▶ _Task details_
Only one stretch of the listing below is wanted. Give it again exactly, from the line with "[Facebook] (38, 2499)" through the line with "[TikTok] (142, 2499)".

▶ _Supplied data_
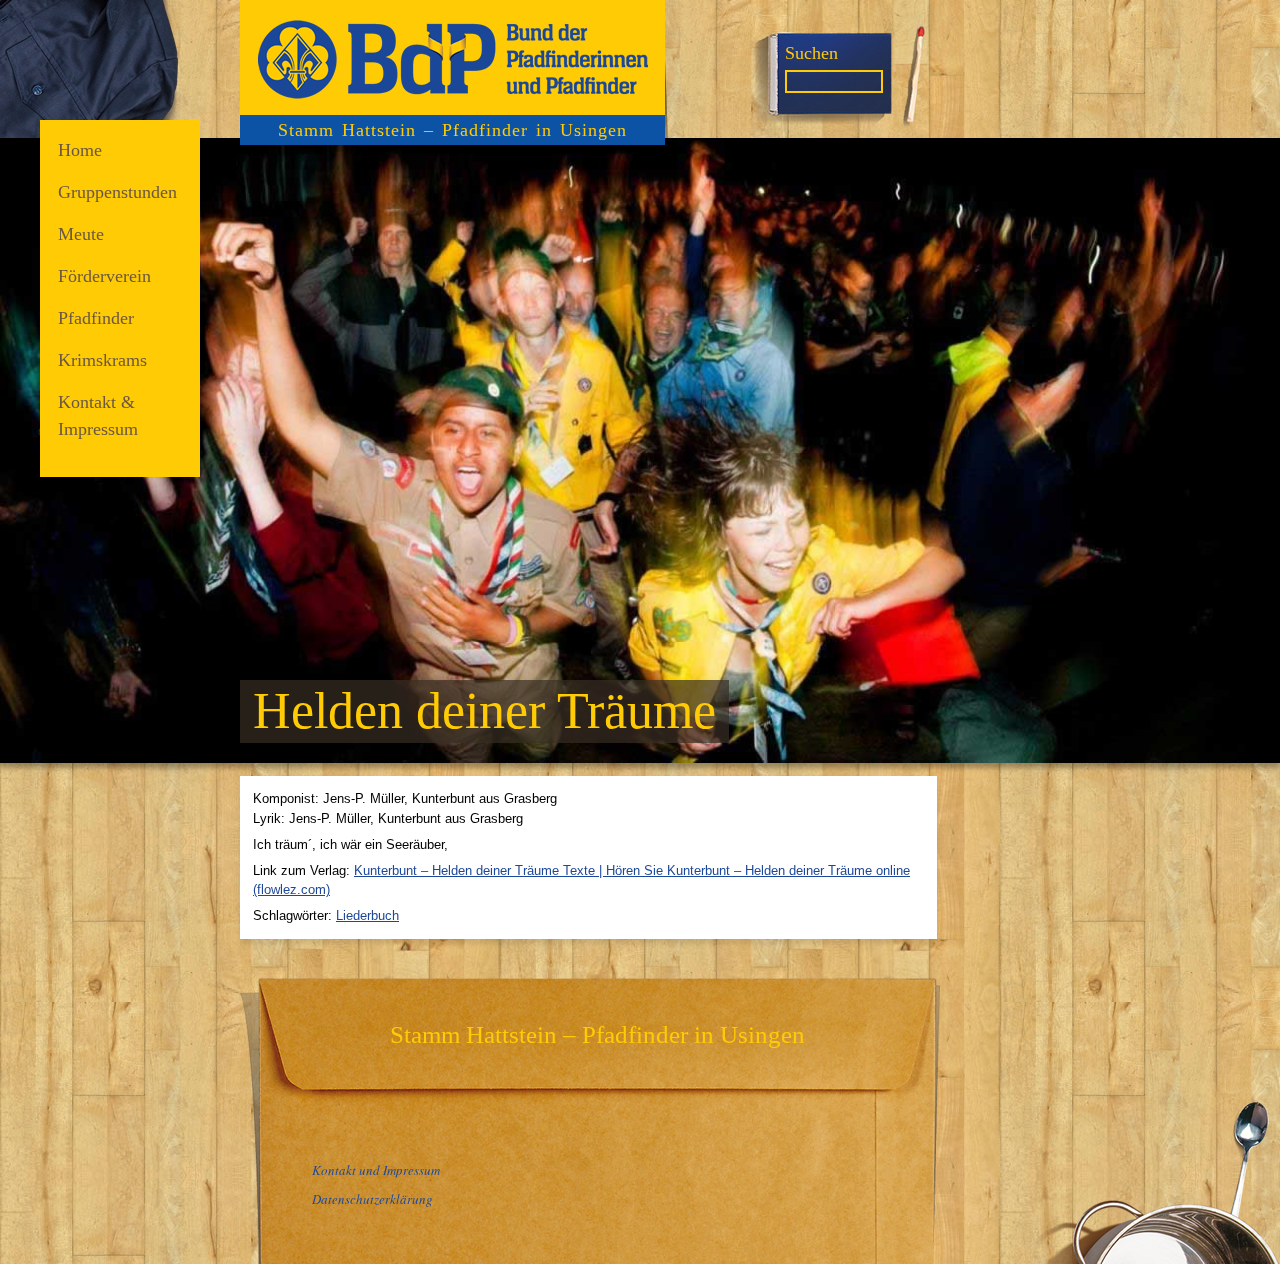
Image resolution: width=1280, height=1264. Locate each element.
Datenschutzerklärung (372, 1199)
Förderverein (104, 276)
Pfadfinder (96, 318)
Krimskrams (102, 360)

--

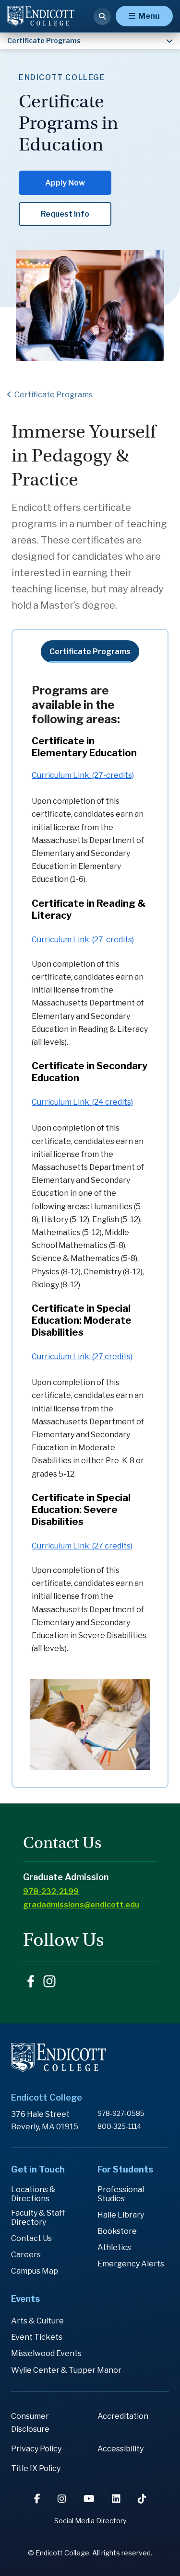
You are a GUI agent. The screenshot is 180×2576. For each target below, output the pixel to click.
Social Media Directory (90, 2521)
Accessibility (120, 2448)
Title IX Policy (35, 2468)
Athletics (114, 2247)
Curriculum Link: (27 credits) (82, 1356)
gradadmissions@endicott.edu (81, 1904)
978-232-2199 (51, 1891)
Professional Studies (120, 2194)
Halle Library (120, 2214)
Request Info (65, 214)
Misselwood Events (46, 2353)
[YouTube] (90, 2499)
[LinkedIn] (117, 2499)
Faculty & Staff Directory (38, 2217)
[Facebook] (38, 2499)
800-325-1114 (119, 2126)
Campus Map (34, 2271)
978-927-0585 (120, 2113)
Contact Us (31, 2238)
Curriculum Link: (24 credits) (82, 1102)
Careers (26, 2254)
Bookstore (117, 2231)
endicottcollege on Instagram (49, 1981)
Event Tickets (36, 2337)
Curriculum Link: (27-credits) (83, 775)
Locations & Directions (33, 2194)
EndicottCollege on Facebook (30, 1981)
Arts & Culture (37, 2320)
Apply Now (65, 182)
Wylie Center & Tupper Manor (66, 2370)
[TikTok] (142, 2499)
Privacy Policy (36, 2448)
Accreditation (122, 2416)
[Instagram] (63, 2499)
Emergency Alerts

▶ _Answer space_
[Facebook] (38, 2499)
800-325-1114 (119, 2126)
Campus Map (34, 2271)
978-927-0585 (120, 2113)
Contact Us (31, 2238)
Curriculum Link: (24 credits) (82, 1102)
Careers (26, 2254)
Bookstore (117, 2231)
endicottcollege on Instagram (49, 1981)
Event Tickets (36, 2337)
Curriculum Link: (27-credits) (83, 775)
Locations & Directions (33, 2194)
EndicottCollege on Facebook (30, 1981)
Arts & Culture (37, 2320)
Apply Now (65, 182)
Wylie Center & Tupper Manor (66, 2370)
[TikTok] (142, 2499)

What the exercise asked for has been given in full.